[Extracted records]
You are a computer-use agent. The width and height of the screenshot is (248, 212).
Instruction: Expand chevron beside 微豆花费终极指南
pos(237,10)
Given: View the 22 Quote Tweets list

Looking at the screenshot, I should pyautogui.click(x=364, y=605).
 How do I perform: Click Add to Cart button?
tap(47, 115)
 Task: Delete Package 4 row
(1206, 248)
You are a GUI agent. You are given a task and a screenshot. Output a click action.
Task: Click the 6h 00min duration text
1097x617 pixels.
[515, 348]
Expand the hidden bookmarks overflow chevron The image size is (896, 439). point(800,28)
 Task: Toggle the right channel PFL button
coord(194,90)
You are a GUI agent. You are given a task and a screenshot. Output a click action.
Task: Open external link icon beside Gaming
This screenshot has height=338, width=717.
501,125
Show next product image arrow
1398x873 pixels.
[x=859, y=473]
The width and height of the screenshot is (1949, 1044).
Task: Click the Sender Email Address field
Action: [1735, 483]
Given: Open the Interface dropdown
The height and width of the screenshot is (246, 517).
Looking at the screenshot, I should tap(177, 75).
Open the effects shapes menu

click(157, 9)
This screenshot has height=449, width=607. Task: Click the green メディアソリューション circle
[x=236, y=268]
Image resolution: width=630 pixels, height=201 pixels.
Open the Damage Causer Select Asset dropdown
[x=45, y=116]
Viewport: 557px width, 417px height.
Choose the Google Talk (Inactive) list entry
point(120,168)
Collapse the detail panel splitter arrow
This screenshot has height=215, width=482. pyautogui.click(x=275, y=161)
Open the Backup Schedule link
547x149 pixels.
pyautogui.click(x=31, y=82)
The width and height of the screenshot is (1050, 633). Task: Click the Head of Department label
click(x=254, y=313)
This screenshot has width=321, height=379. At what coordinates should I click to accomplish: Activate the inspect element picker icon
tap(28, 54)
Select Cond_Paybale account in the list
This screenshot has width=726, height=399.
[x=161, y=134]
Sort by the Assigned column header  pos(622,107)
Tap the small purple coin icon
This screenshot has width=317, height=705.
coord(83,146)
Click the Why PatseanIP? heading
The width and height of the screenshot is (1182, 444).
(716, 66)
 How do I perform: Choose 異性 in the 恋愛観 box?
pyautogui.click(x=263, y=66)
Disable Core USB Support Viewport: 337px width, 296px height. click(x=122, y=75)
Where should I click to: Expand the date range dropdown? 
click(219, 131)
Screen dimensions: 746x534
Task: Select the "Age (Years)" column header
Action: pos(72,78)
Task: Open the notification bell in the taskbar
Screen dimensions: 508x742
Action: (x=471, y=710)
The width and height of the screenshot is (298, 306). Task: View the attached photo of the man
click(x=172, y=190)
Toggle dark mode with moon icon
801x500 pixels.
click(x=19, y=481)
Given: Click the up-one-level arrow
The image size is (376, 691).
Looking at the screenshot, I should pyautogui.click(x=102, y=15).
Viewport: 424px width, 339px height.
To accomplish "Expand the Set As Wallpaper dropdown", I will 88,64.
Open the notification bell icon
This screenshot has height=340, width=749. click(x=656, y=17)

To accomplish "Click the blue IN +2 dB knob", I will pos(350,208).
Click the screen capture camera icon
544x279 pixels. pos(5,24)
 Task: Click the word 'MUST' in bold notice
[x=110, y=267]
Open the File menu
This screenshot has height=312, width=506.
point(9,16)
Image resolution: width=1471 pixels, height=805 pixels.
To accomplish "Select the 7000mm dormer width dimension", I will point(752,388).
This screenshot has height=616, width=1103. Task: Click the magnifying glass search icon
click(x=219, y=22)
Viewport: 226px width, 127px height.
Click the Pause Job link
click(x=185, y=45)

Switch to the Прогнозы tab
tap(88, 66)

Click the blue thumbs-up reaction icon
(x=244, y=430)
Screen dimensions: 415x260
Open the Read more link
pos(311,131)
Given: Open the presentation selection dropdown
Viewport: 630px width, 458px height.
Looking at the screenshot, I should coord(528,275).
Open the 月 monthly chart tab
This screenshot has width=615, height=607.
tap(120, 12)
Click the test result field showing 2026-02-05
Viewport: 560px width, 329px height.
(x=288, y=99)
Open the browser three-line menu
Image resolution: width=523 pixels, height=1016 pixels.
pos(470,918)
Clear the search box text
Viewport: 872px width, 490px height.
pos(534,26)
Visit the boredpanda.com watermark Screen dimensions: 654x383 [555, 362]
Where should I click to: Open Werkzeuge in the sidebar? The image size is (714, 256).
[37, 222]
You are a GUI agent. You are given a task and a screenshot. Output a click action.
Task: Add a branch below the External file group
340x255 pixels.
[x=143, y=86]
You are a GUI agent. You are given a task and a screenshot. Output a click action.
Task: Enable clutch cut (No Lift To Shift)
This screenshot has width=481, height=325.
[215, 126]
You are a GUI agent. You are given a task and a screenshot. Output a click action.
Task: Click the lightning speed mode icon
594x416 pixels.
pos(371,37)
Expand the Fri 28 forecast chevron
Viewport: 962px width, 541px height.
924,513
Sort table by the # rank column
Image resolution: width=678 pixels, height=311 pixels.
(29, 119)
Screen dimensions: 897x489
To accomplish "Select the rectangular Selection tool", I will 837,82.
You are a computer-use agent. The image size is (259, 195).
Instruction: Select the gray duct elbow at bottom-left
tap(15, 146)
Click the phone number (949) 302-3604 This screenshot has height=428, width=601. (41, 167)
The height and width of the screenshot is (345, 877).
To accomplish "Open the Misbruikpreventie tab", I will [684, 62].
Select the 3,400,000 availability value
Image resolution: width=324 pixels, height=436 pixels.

**TASK DESCRIPTION:** Would you write out each entry precisely as it is given?

**OUTPUT FOR THIS EXERCISE:**
You are a computer-use agent. The width and height of the screenshot is (248, 212).
Instruction: Expand chevron beside 微豆花费终极指南
pos(237,10)
Given: View the 22 Quote Tweets list

Looking at the screenshot, I should pyautogui.click(x=364, y=605).
 How do I perform: Click Add to Cart button?
tap(47, 115)
 Task: Delete Package 4 row
(1206, 248)
You are a GUI agent. You are given a task and a screenshot. Output a click action.
Task: Click the 6h 00min duration text
1097x617 pixels.
[515, 348]
Expand the hidden bookmarks overflow chevron The image size is (896, 439). point(800,28)
 Task: Toggle the right channel PFL button
coord(194,90)
You are a GUI agent. You are given a task and a screenshot. Output a click action.
Task: Open external link icon beside Gaming
This screenshot has height=338, width=717.
501,125
Show next product image arrow
1398x873 pixels.
[x=859, y=473]
The width and height of the screenshot is (1949, 1044).
Task: Click the Sender Email Address field
Action: [1735, 483]
Given: Open the Interface dropdown
The height and width of the screenshot is (246, 517).
Looking at the screenshot, I should tap(177, 75).
Open the effects shapes menu

click(157, 9)
This screenshot has height=449, width=607. Task: Click the green メディアソリューション circle
[x=236, y=268]
Image resolution: width=630 pixels, height=201 pixels.
Open the Damage Causer Select Asset dropdown
[x=45, y=116]
Viewport: 557px width, 417px height.
Choose the Google Talk (Inactive) list entry
point(120,168)
Collapse the detail panel splitter arrow
This screenshot has height=215, width=482. pyautogui.click(x=275, y=161)
Open the Backup Schedule link
547x149 pixels.
pyautogui.click(x=31, y=82)
The width and height of the screenshot is (1050, 633). Task: Click the Head of Department label
click(x=254, y=313)
This screenshot has width=321, height=379. At what coordinates should I click to accomplish: Activate the inspect element picker icon
tap(28, 54)
Select Cond_Paybale account in the list
This screenshot has width=726, height=399.
[x=161, y=134]
Sort by the Assigned column header  pos(622,107)
Tap the small purple coin icon
This screenshot has width=317, height=705.
coord(83,146)
Click the Why PatseanIP? heading
The width and height of the screenshot is (1182, 444).
(716, 66)
 How do I perform: Choose 異性 in the 恋愛観 box?
pyautogui.click(x=263, y=66)
Disable Core USB Support Viewport: 337px width, 296px height. click(x=122, y=75)
Where should I click to: Expand the date range dropdown? 
click(219, 131)
Screen dimensions: 746x534
Task: Select the "Age (Years)" column header
Action: pos(72,78)
Task: Open the notification bell in the taskbar
Screen dimensions: 508x742
Action: (x=471, y=710)
The width and height of the screenshot is (298, 306). Task: View the attached photo of the man
click(x=172, y=190)
Toggle dark mode with moon icon
801x500 pixels.
click(x=19, y=481)
Given: Click the up-one-level arrow
The image size is (376, 691).
Looking at the screenshot, I should pyautogui.click(x=102, y=15).
Viewport: 424px width, 339px height.
To accomplish "Expand the Set As Wallpaper dropdown", I will 88,64.
Open the notification bell icon
This screenshot has height=340, width=749. click(x=656, y=17)

To accomplish "Click the blue IN +2 dB knob", I will pos(350,208).
Click the screen capture camera icon
544x279 pixels. pos(5,24)
 Task: Click the word 'MUST' in bold notice
[x=110, y=267]
Open the File menu
This screenshot has height=312, width=506.
point(9,16)
Image resolution: width=1471 pixels, height=805 pixels.
To accomplish "Select the 7000mm dormer width dimension", I will point(752,388).
This screenshot has height=616, width=1103. Task: Click the magnifying glass search icon
click(x=219, y=22)
Viewport: 226px width, 127px height.
Click the Pause Job link
click(x=185, y=45)

Switch to the Прогнозы tab
tap(88, 66)

Click the blue thumbs-up reaction icon
(x=244, y=430)
Screen dimensions: 415x260
Open the Read more link
pos(311,131)
Given: Open the presentation selection dropdown
Viewport: 630px width, 458px height.
Looking at the screenshot, I should coord(528,275).
Open the 月 monthly chart tab
This screenshot has width=615, height=607.
tap(120, 12)
Click the test result field showing 2026-02-05
Viewport: 560px width, 329px height.
(x=288, y=99)
Open the browser three-line menu
Image resolution: width=523 pixels, height=1016 pixels.
pos(470,918)
Clear the search box text
Viewport: 872px width, 490px height.
pos(534,26)
Visit the boredpanda.com watermark Screen dimensions: 654x383 [555, 362]
Where should I click to: Open Werkzeuge in the sidebar? The image size is (714, 256).
[37, 222]
You are a GUI agent. You are given a task and a screenshot. Output a click action.
Task: Add a branch below the External file group
340x255 pixels.
[x=143, y=86]
You are a GUI agent. You are given a task and a screenshot. Output a click action.
Task: Enable clutch cut (No Lift To Shift)
This screenshot has width=481, height=325.
[215, 126]
You are a GUI agent. You are given a task and a screenshot. Output a click action.
Task: Click the lightning speed mode icon
594x416 pixels.
pos(371,37)
Expand the Fri 28 forecast chevron
Viewport: 962px width, 541px height.
924,513
Sort table by the # rank column
Image resolution: width=678 pixels, height=311 pixels.
(29, 119)
Screen dimensions: 897x489
To accomplish "Select the rectangular Selection tool", I will 837,82.
You are a computer-use agent. The image size is (259, 195).
Instruction: Select the gray duct elbow at bottom-left
tap(15, 146)
Click the phone number (949) 302-3604 This screenshot has height=428, width=601. (41, 167)
The height and width of the screenshot is (345, 877).
To accomplish "Open the Misbruikpreventie tab", I will [684, 62].
Select the 3,400,000 availability value
Image resolution: width=324 pixels, height=436 pixels.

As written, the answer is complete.